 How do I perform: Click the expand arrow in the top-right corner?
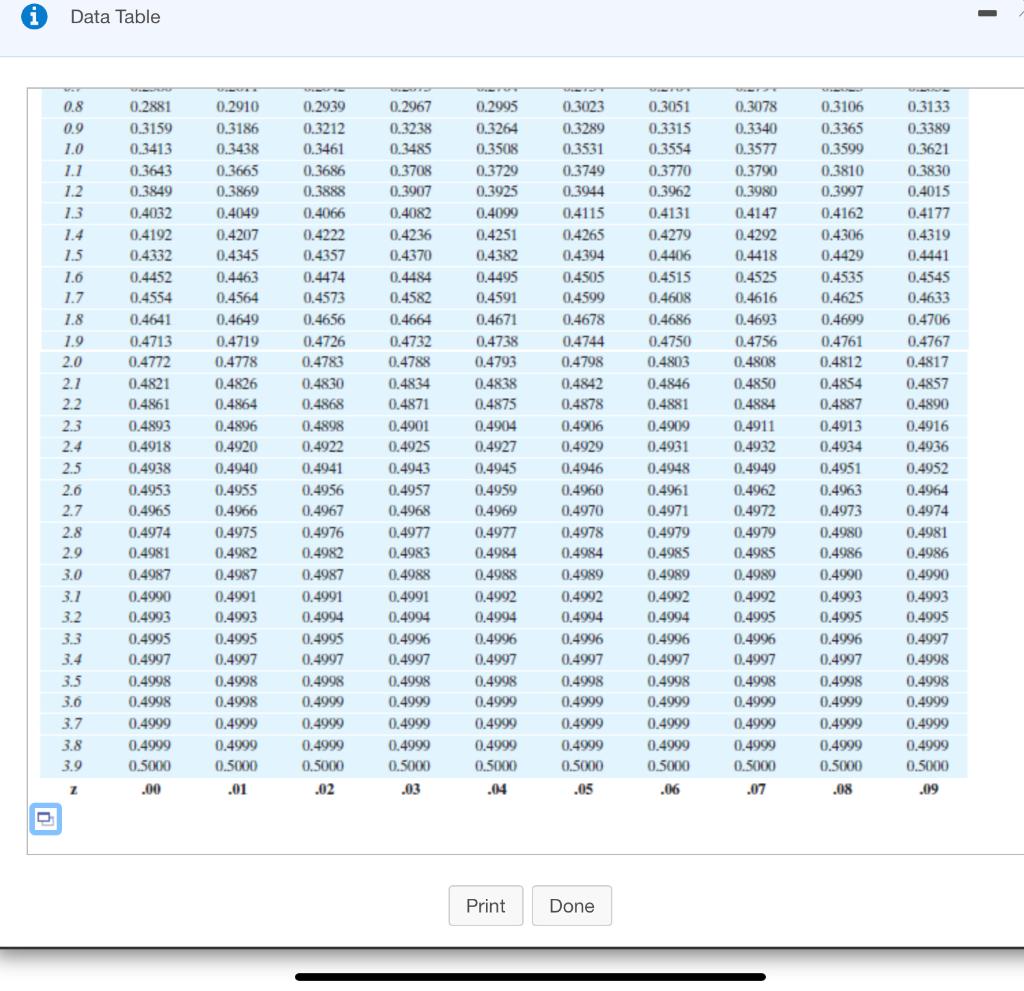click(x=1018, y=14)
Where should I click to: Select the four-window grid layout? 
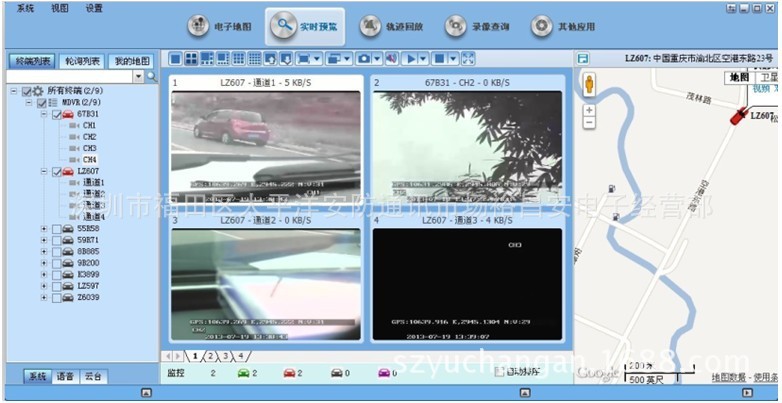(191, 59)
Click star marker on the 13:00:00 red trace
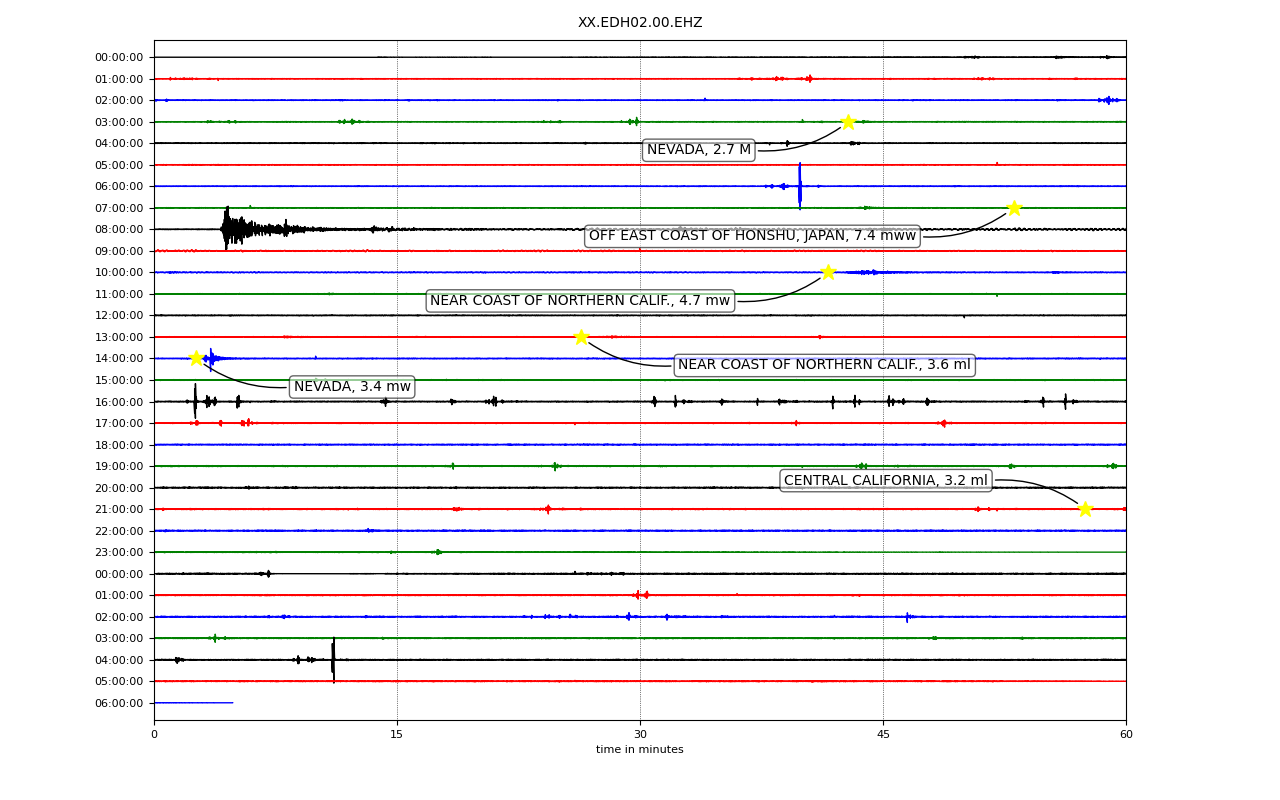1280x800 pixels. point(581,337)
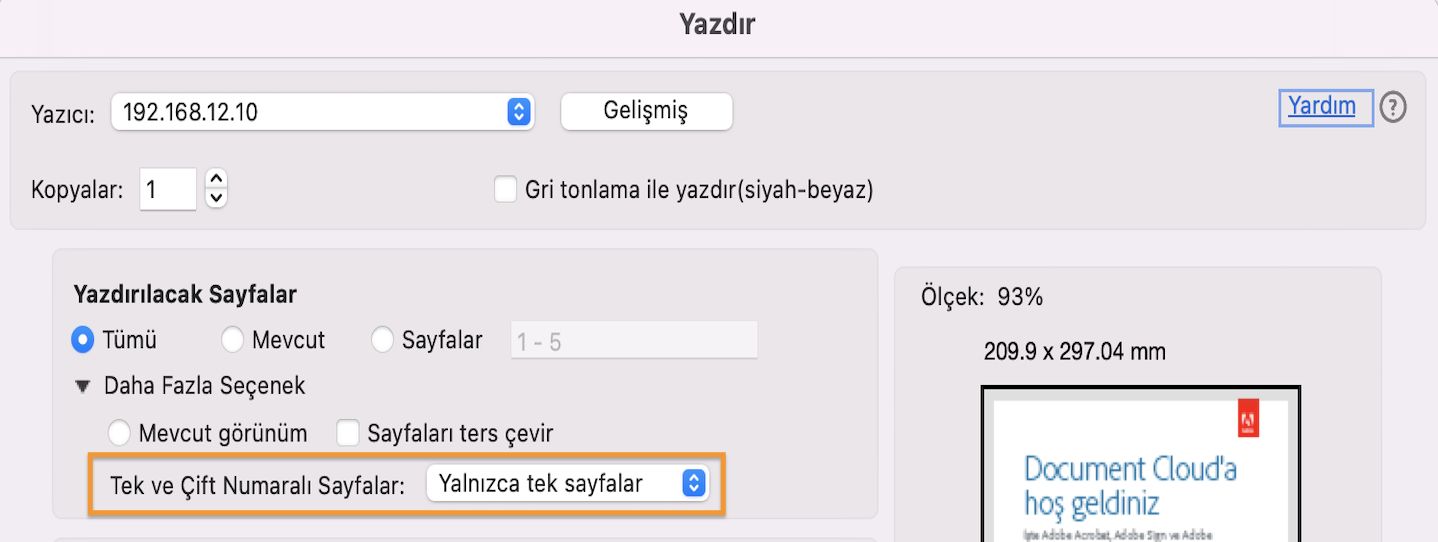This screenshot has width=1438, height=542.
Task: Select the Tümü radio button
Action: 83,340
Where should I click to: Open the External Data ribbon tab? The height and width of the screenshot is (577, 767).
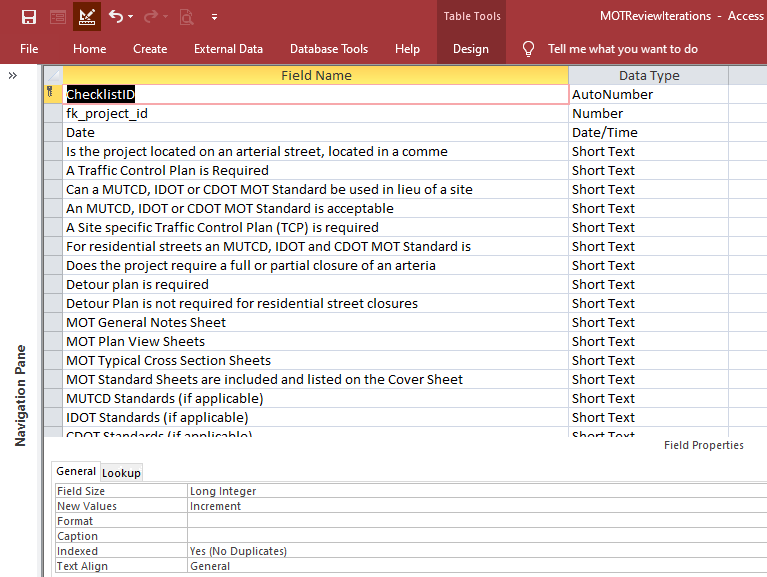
###
Requirement:
Be exact. Write out all the entries and omit the pictures.

Task solution:
 How do I perform: Click the expand arrow in the top-right corner?
click(x=1018, y=14)
Where should I click to: Select the four-window grid layout? 
(191, 59)
Click star marker on the 13:00:00 red trace
1280x800 pixels. point(581,337)
This screenshot has width=1438, height=542.
Task: Select the Tümü radio button
Action: 83,340
Where should I click to: Open the External Data ribbon tab? The height and width of the screenshot is (577, 767).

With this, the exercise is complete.